#### [TASK STATEMENT]
Rewrite the lines of the records from the one containing "Task: Open Home from the sidebar icon" through the end of the records, both included, keeping the requests. Multiply each click coordinate in the answers by 1.8 and round to whole numbers, rounding halves up. Leave the pictures out.

(Records about finding elements on screens)
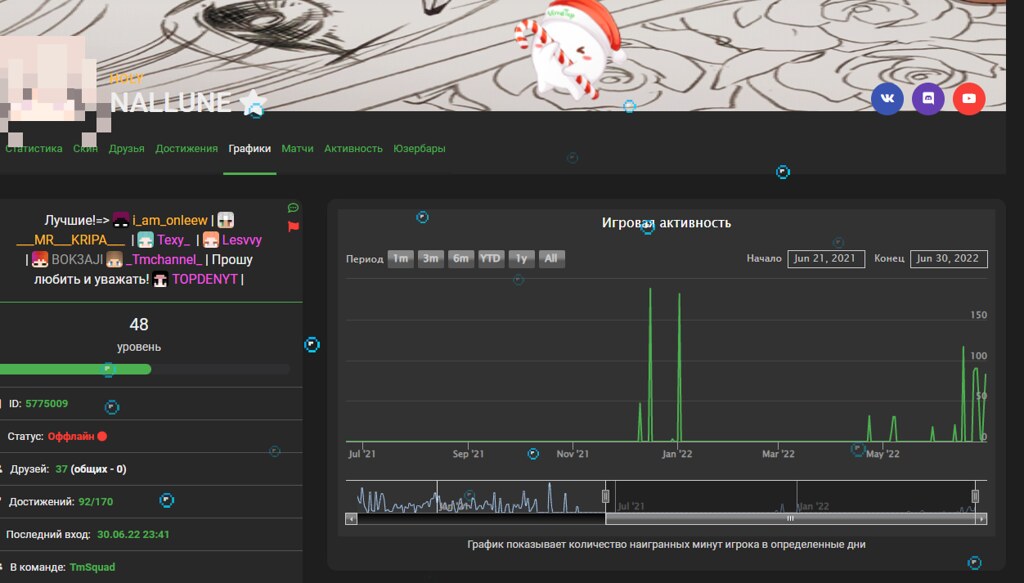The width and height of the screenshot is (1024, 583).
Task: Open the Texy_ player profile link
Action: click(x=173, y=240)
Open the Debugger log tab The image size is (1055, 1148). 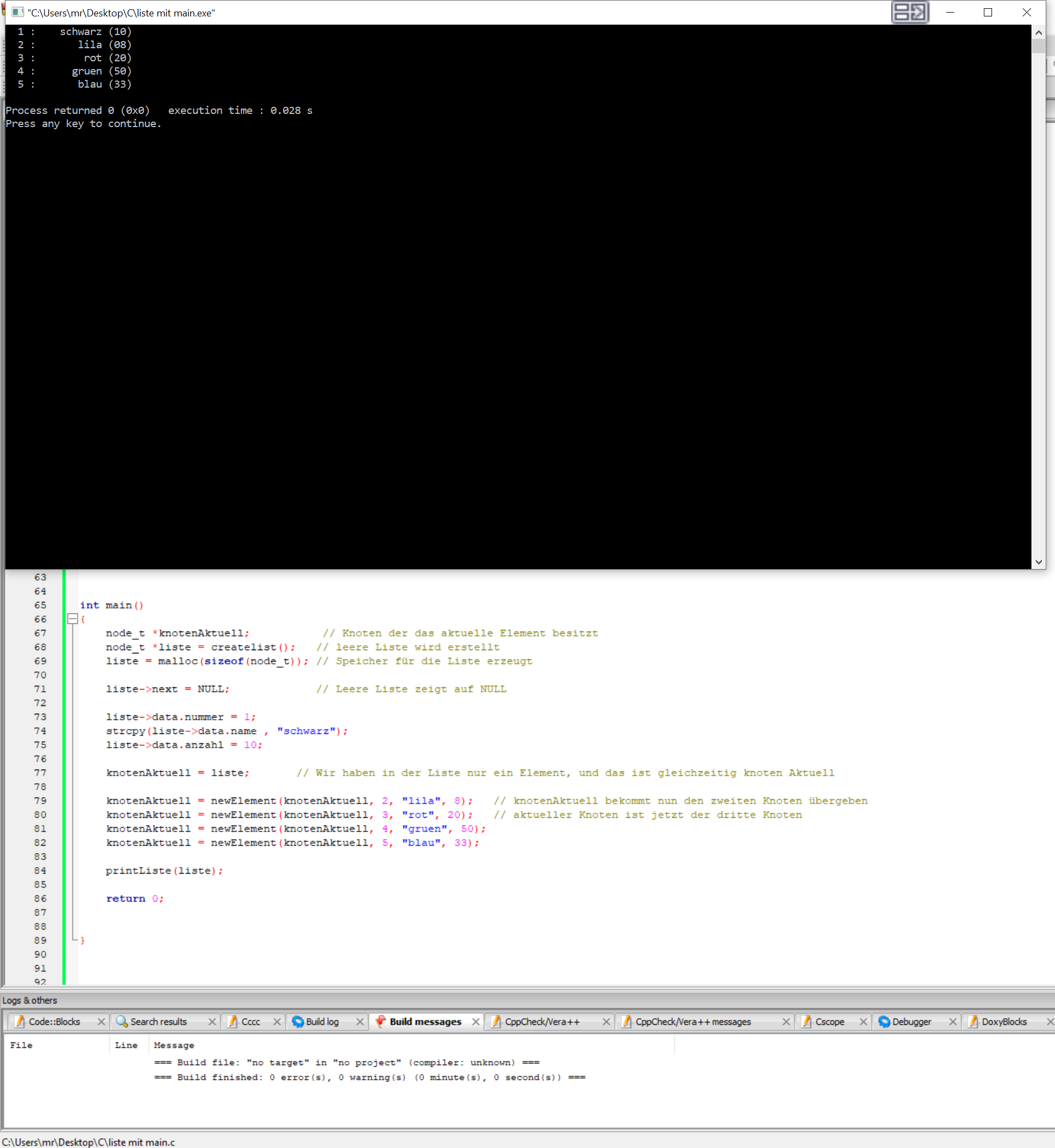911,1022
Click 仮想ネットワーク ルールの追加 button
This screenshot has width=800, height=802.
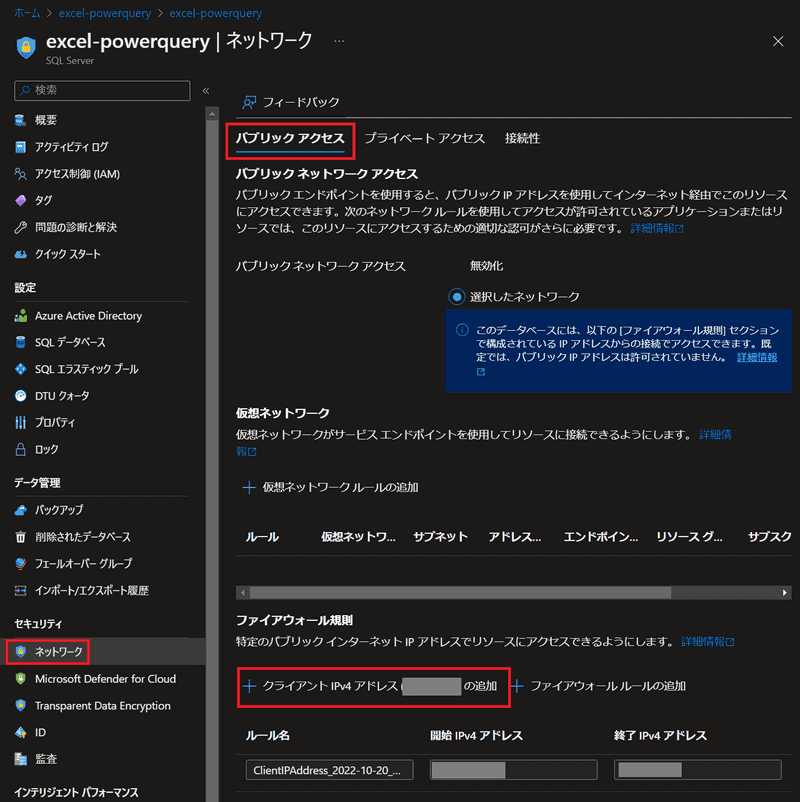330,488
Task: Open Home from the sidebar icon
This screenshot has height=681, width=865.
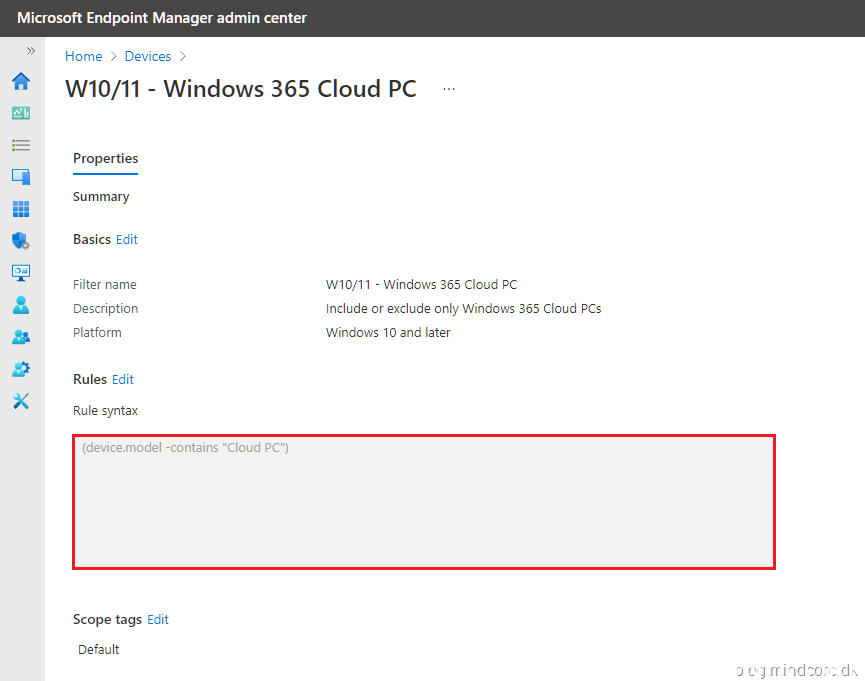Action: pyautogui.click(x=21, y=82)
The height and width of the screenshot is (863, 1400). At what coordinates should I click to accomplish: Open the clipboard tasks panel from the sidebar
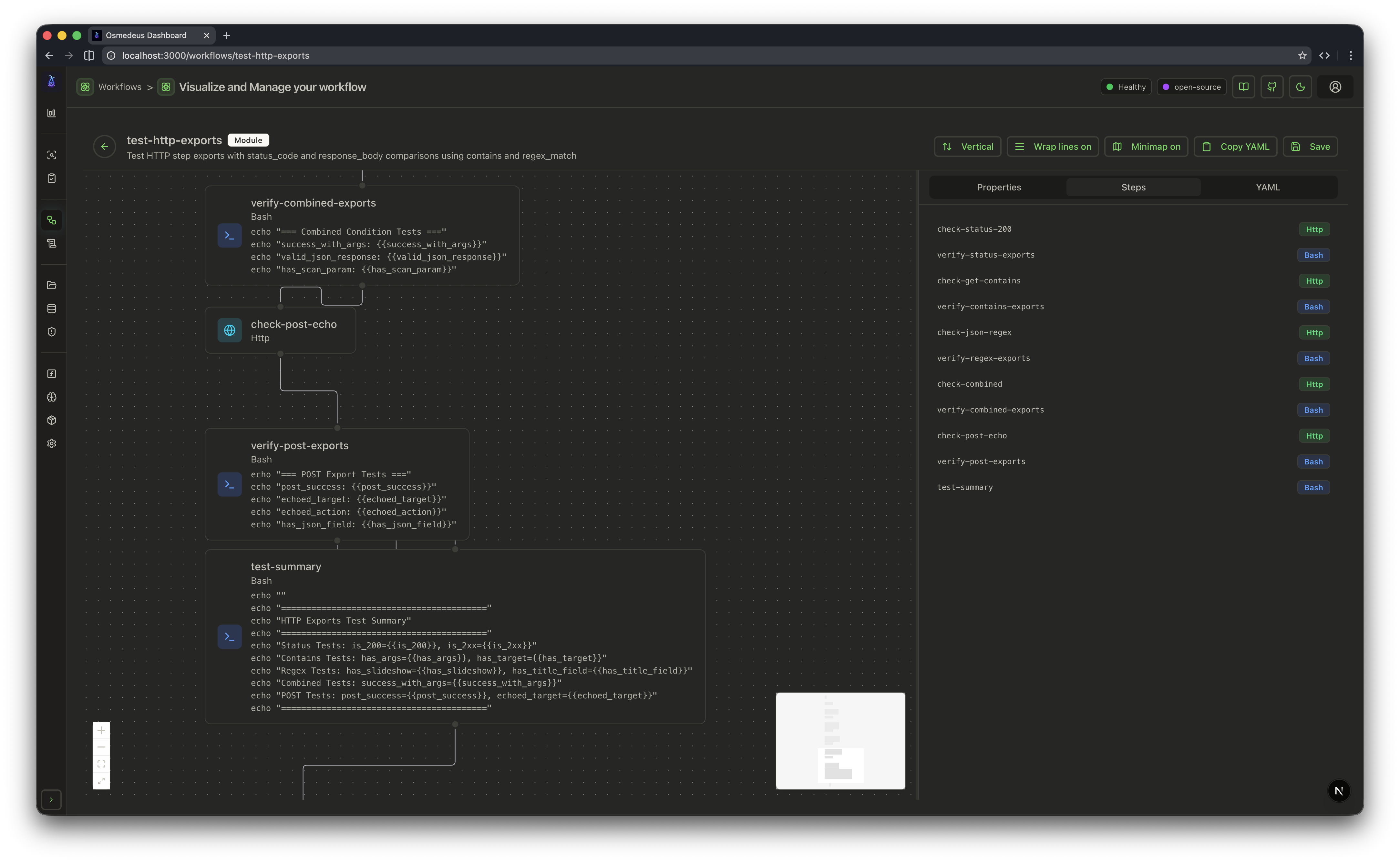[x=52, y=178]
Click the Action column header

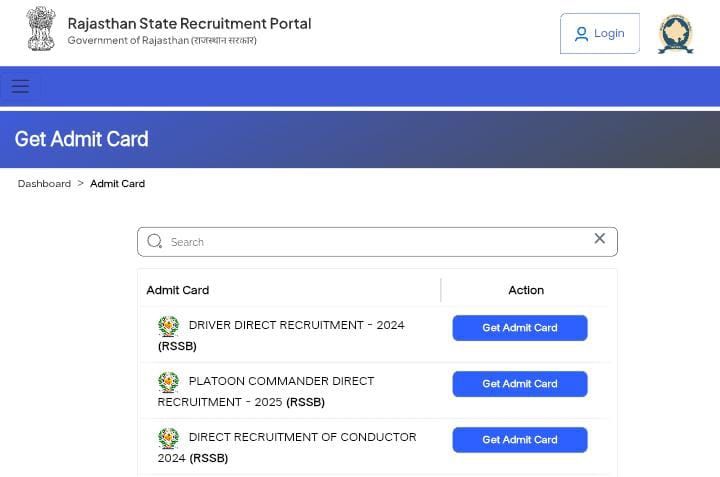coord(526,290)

#### [REPLY TO THE TASK]
Task: Open Home from the sidebar icon
This screenshot has height=681, width=865.
Action: pyautogui.click(x=38, y=148)
The height and width of the screenshot is (863, 1400). At what coordinates should I click to accomplish: Open the clipboard tasks panel from the sidebar
[x=94, y=320]
Click the Action column header

coord(947,522)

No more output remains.